Он оглянулся через плечо. Всё это без толку, посох добыть надо. Иначе ему конец. Натаниэль взялся за ручку, повернул, потянул…

Ничего не произошло. Дверь осталась закрытой.

Натаниэль выругался и отпустил ручку. Всё‑ таки заперто… Он лихорадочно соображал. Замочной скважины нигде видно не было. Какой‑ то магический наговор? Если да, нужного заклинания ему никогда не найти.

Тут ему в голову пришла дурацкая мысль. Он снова повернул ручку и на этот раз толкнул.

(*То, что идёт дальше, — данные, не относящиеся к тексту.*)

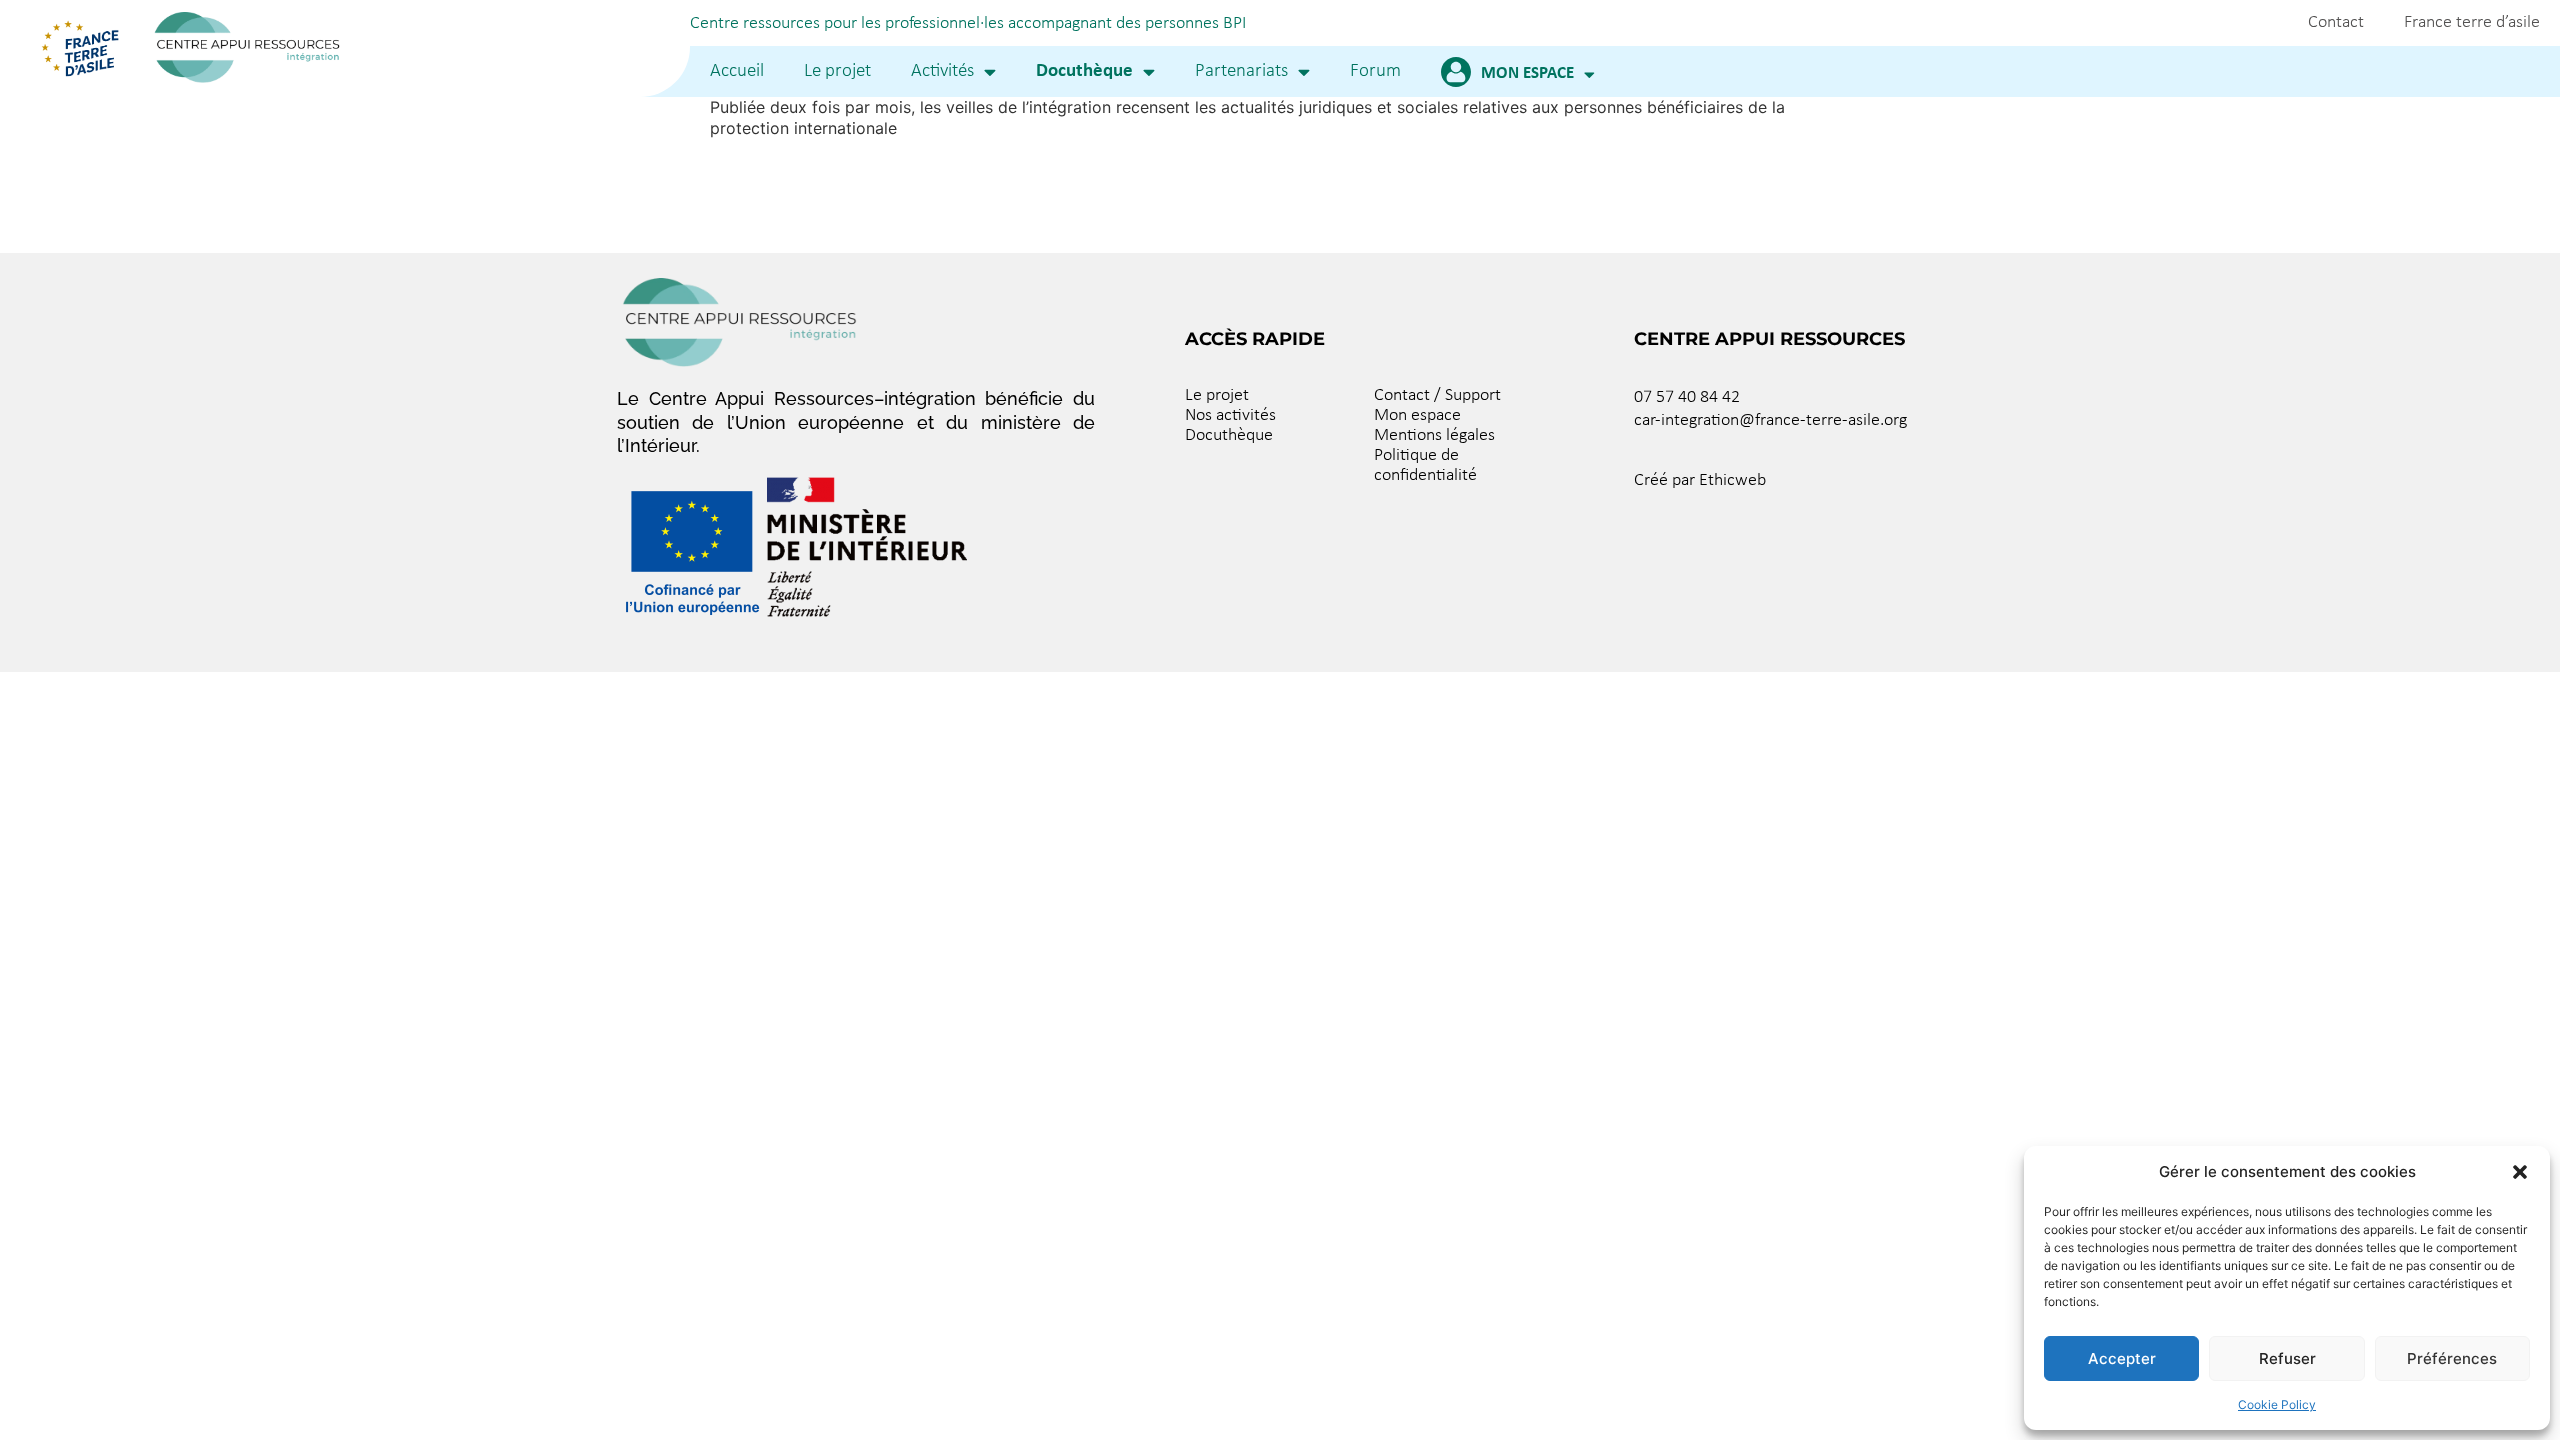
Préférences (2452, 1358)
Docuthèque (1084, 71)
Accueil (737, 71)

Ага. Дверь распахнулась. Натаниэль выпустил ручку и затаил дыхание…

Нет, никакое Моровое Заклятие ему навстречу не вырвалось. Автоматически вспыхнул свет – вероятно, в потолке хранилища был заточен какой‑ нибудь пленный бес. Всё осталось точно таким же, как он видел два дня назад: мраморное возвышение в центре, заваленное грудой сокровищ; пустое в остальном помещение; вокруг возвышения – широкая полоса оливково‑ зелёных плиток, подходящая почти к самой двери.

Натаниэль потёр подбородок. По всей вероятности, стоит ему наступить на эти зелёные плитки, тут‑ то Моровое Заклятие на него и обрушится и тогда он в несколько секунд умрёт страшной смертью. Неприятная мысль. Но как же его обойти? Полоса плиток слишком широкая, её не перескочишь; перебраться поверху тоже не выйдет, летать он пока не умеет…

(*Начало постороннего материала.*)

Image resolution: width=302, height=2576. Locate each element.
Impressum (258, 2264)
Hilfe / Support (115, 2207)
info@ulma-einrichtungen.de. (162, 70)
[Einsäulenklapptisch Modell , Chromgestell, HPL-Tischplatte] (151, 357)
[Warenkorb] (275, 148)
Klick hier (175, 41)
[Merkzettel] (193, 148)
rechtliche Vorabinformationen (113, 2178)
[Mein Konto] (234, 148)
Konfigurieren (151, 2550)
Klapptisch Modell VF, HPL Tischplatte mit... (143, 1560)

Натаниэля охватила нерешительность. Вернуться ни с чем он не мог: положение слишком отчаянное, и Китти на него рассчитывает. Но войти в хранилище – это верная смерть. А ему даже защититься нечем: у него при себе ни Щита, ни Наговора…

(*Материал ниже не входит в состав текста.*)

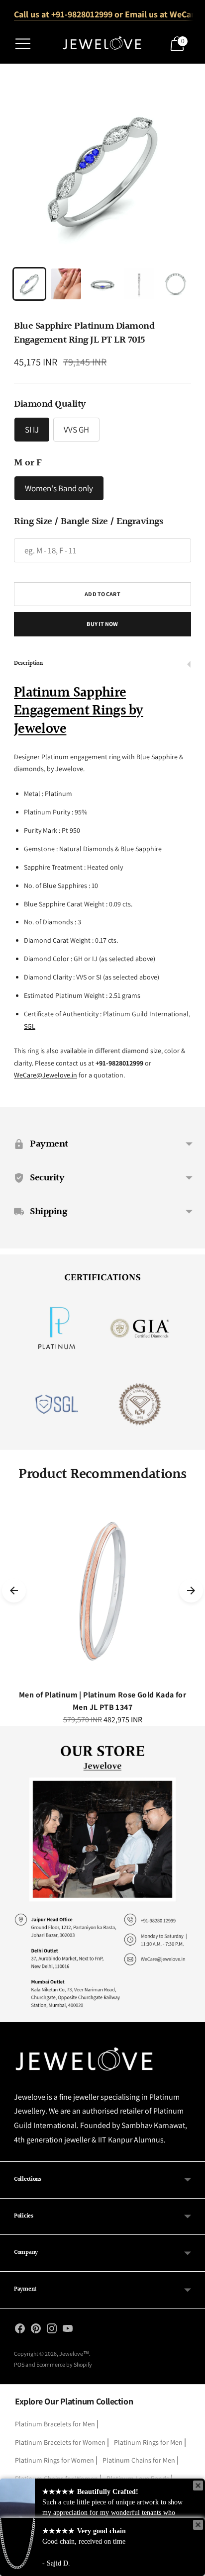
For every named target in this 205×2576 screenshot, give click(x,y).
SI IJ (32, 429)
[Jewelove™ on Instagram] (52, 2330)
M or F (27, 463)
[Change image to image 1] (29, 283)
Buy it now (102, 623)
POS (19, 2364)
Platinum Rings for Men (148, 2442)
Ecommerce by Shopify (64, 2364)
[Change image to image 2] (66, 283)
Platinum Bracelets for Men (55, 2423)
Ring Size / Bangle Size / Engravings (88, 522)
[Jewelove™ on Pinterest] (36, 2330)
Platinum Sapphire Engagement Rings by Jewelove (78, 711)
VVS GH (76, 429)
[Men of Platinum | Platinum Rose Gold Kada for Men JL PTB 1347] (102, 1590)
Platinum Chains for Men (138, 2460)
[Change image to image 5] (175, 283)
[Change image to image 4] (139, 283)
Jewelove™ (74, 2353)
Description (28, 663)
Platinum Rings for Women (54, 2460)
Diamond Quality (50, 404)
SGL (29, 1026)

И тут его взгляд упал на предмет, лежащий в центре этого возвышения. Нефрит в изящной оправе чеканного золота. Он висел на цепочке на деревянной стойке. Амулет Самарканда… Натаниэль прекрасно знал его свойства. Он видел, как этот амулет отразил силу демона Рамутры – а уж с каким‑ то там Моровым Заклятием он и подавно справится. Что, если добежать до него со всех ног, и?..

Натаниэль закусил губу. Нет, до возвышения чересчур далеко. Он ни за что не успеет добраться до амулета прежде, чем…

Это был не звук – в коридоре было совершенно тихо. Но интуиция, внезапное острое предчувствие, от которого по спине побежали мурашки, заставило его оглянуться. И от того, что Натаниэль увидел в коридоре, у него подкосились ноги и душа ушла в пятки.

Наёмнику удалось кулаком и кинжалом раскидать все тени, кроме одной – обрубки остальных валялись на полу вокруг него. Из каменной кладки по‑ прежнему лезли новые стражи – один из них издалека метнул в наёмника голубой Импульс, человека на миг отшвырнуло к стене, но он не сдавался. Не обращая внимания на тень у себя на спине, пытающуюся его удушить, наёмник наклонился и сбросил сперва один сапог, потом второй. Они ударились о стенки и упали на пол.

Наёмник отошёл от сапог подальше. Интерес теней к нему тут же угас. Они запорхали вокруг сапог, принюхиваясь и тыкая их длинными пальцами. Тень на спине наёмника отвлеклась, ослабила хватку. Он передёрнул плечами, взмахнул серебряным кинжалом – и где она, эта тень? Два обрубка на полу, вцепившиеся друг в друга.

И наёмник на глазах у Натаниэля направился по коридору в его сторону. Он приближался медленно, но верно. Плащ его был изорван в клочья, бородач шёл по каменному полу в одних носках. Нападение призрачных стражей, похоже, измотало даже его: лицо у него было сизым от усталости, он прихрамывал и кашлял на каждом шагу.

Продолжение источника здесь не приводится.